Passage to read:
Done it on a number of occasions with two of us driving

Swansea - Port Grimoud

Day 1 cross Dover Calais approx 1200 drive till appprox 8 local using toll roads.

Stop Autoroute rest area (Filling station).

Leave 8 ish arrive Pt Grimoud 1600 ish

Wups


----------



## 91502 (May 1, 2005)

Hi
We have done this several times a year for some time now.
Calais to St Tropez 770 miles. 
First day down to Dover then cross over lunch time and continue on to just south of Reims for about 4pm. 
Second day Somewhere around Orange then St Tropez and Pampalone beach for Lunch on the third day. 
But beware, were just back and last week we were paying £50 for a round of drinks for 4 of us on the beach.
JP


----------



## chinock (Feb 6, 2009)

*st tropez*

I think ive bit off a bit more than i can chew.
Im getting the ferry 10pm friday the 14th i was hoping to be there for 1pm on Saturday oh well maybe 1pm sunday is more realistic


----------



## 91502 (May 1, 2005)

chinok 
I would recommend straight off the ferry and get your head down in the motorhome carpark at the cite d'europe only 5 mins away. 
8am grab some breakfast in the supermarket then off you go. 
Last week it was 34 at 9 in the evening so enjoy. 
JP


----------



## teemyob (Nov 22, 2005)

Direction: Reproduce the part of the forum thread on driving to St Tropez between "I think ive" and "evening so enjoy.", inclusive.

Material provided:
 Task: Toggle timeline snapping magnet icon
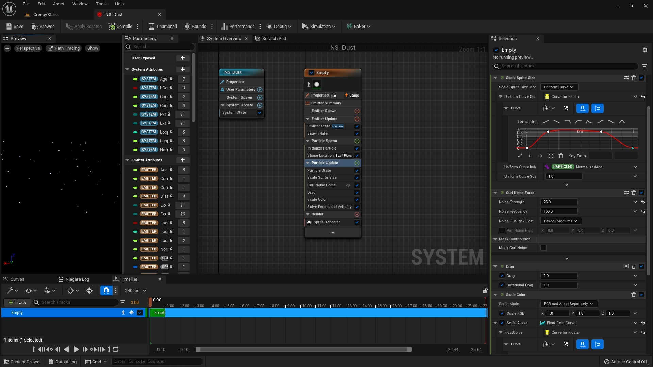point(106,291)
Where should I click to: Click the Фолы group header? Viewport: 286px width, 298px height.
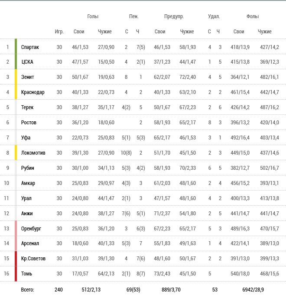[x=253, y=16]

Solved problem:
I think ive bit off a bit more than i can chew.
Im getting the ferry 10pm friday the 14th i was hoping to be there for 1pm on Saturday oh well maybe 1pm sunday is more realistic


----------



## 91502 (May 1, 2005)

chinok 
I would recommend straight off the ferry and get your head down in the motorhome carpark at the cite d'europe only 5 mins away. 
8am grab some breakfast in the supermarket then off you go. 
Last week it was 34 at 9 in the evening so enjoy.